To most of us, relinquishing precious liberty seems irrational behavior; yet to the impatient seeking economic security and to the inexperienced having not lived under despotism, that decision may seem perfectly rational. In fact, studies show that many people accustomed to freedom take liberty for granted and are simply unaware when their liberties are initially taken away. Consistent apathy and complacency shown by low voting confirm this observation.


To retain liberty, the corridor must be maintained—but how is this accomplished? A bit of history is helpful. The balanced corridor is designed to curb excessive power of the private and public sectors. When we think of a way to balance power, we normally think of American Founding Father James Madison and his Federalist 10  which advocated the checks and balances of separation of administrative powers and separation of competing factional groups. Indeed, the checks and balances concept is designed to create the needed corridor. If I am correct, then it is surprising that Madison is given no credit in the Acemoglu and Robinson book. 


Similarly, we rarely or never think of Scottish political economist Adam Smith in reference to the corridor concept or apply the term “checks and balances” when analyzing his works. However, Smith’s Theory of Moral Sentiments and the Wealth of Nations are powerful examples of how to balance private and public interests.

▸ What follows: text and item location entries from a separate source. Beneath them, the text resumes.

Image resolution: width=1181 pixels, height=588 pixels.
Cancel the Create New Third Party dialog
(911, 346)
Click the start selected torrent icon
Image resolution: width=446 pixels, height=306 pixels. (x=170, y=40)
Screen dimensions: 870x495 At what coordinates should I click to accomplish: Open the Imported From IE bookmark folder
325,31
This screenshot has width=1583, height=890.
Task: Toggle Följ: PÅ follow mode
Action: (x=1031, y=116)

Smith’s key to maintaining this balance of power is competition in the private sector and preventing the public sector in pursuit of correcting private market failures from driving out—accidentally or intentionally—the more efficient and equitable private sector. Historian William D. Grampp in Economic Liberalism, commenting on this topic says, ”… in order to maintain freedom, rivalry must be maintained…competition is the method of maintaining and also of controlling rivalry in both its economic and political aspects. The Federalist conception of political competition is analogous to the conception of economic competition in classical economics.” (1)

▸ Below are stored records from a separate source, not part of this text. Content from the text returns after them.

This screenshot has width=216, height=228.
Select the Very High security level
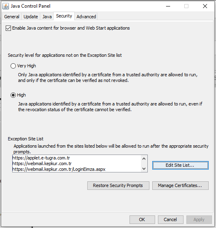tap(13, 66)
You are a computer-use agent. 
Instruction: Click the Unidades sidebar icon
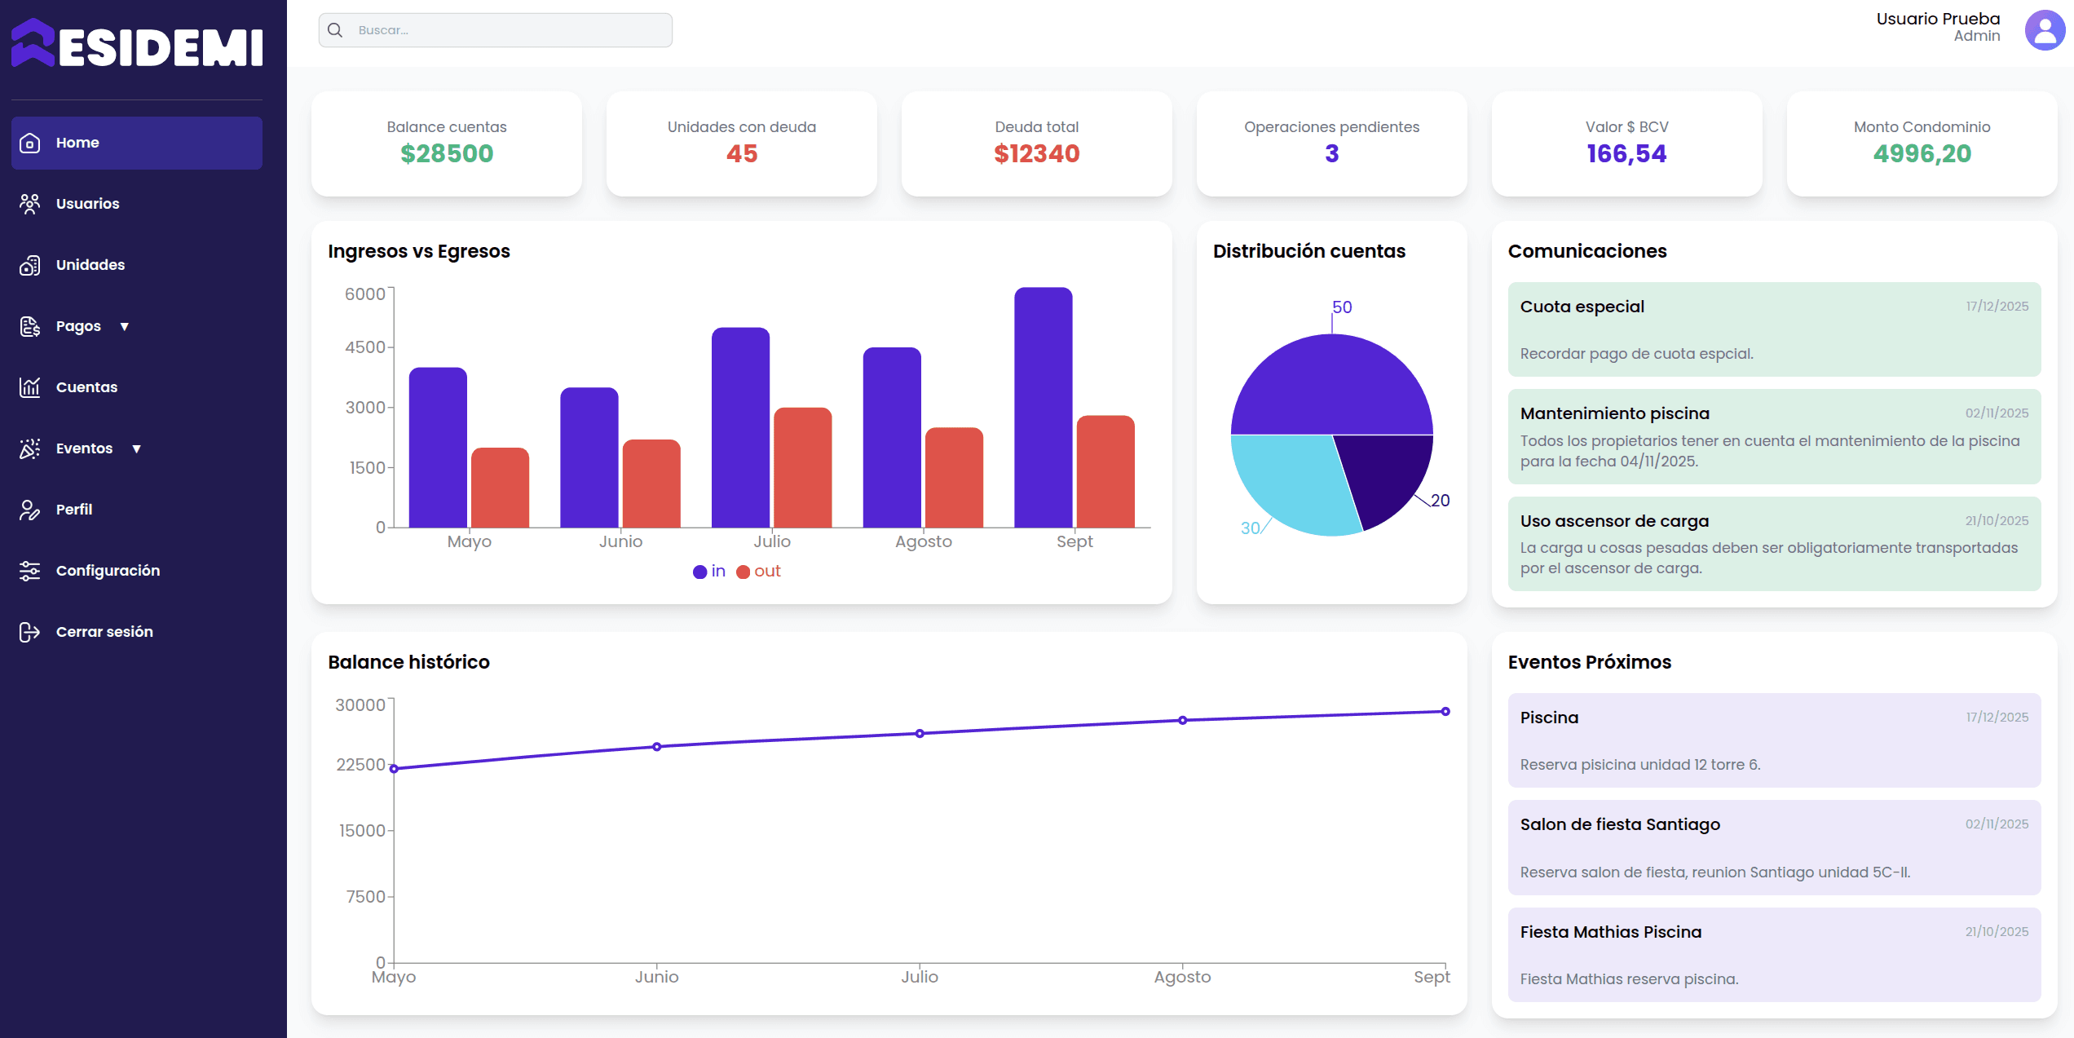[30, 265]
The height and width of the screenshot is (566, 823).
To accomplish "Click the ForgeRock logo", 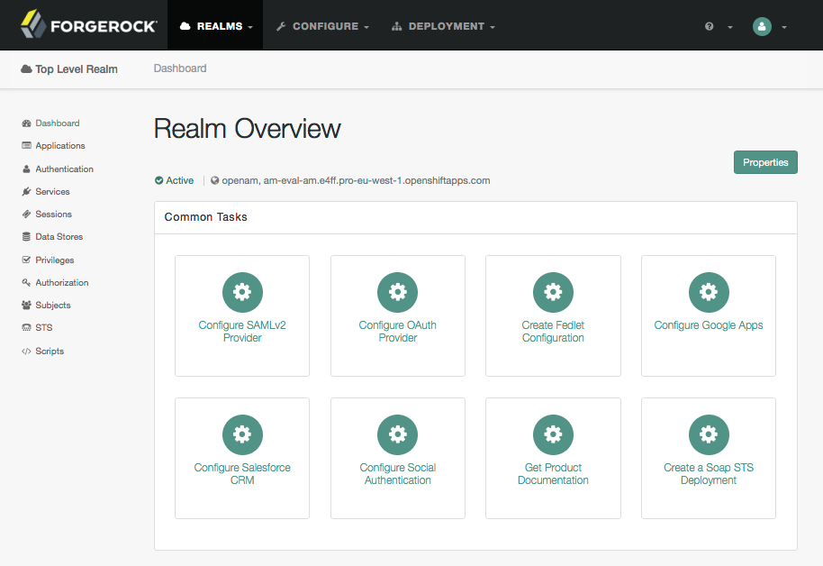I will pos(88,26).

In this essay, I propose to show that the corridor concept was well developed by Madison and Smith. However, before I provide evidence of my assertion, let me provide a fuller description of the concept “narrow corridor.”


To gain and retain liberty, a nation must establish a corridor between the extreme harms of individualism and extreme overreaching statism. Traditional political economists call individualistic harms negative externalities and give such examples as pollution, unfair and inefficient monopolies, uncompensated benefits that are provided by others, and moral hazards. Public choice political economists argue that harms of over-reaching statism occurs when the gains of the peoples’ representatives outweigh the benefits of those being represented.


The authors use Lewis Carroll’s the “Red Queen Effect” in Through the Looking Glass to indicate how the corridor can be maintained. The Red Queen tells Alice she must run faster and faster just to stay in the same place. Carroll was drawing this tale from evolutionary biology that taught that to survive and grow species must adapt over time. The authors apply this metaphor to both society and the state. They must grow proportionately so neither one becomes too powerful. Charles Darwin expressed it this way, “it is not the strongest of the species that survive, nor the most intelligent, but the one most responsive to change.”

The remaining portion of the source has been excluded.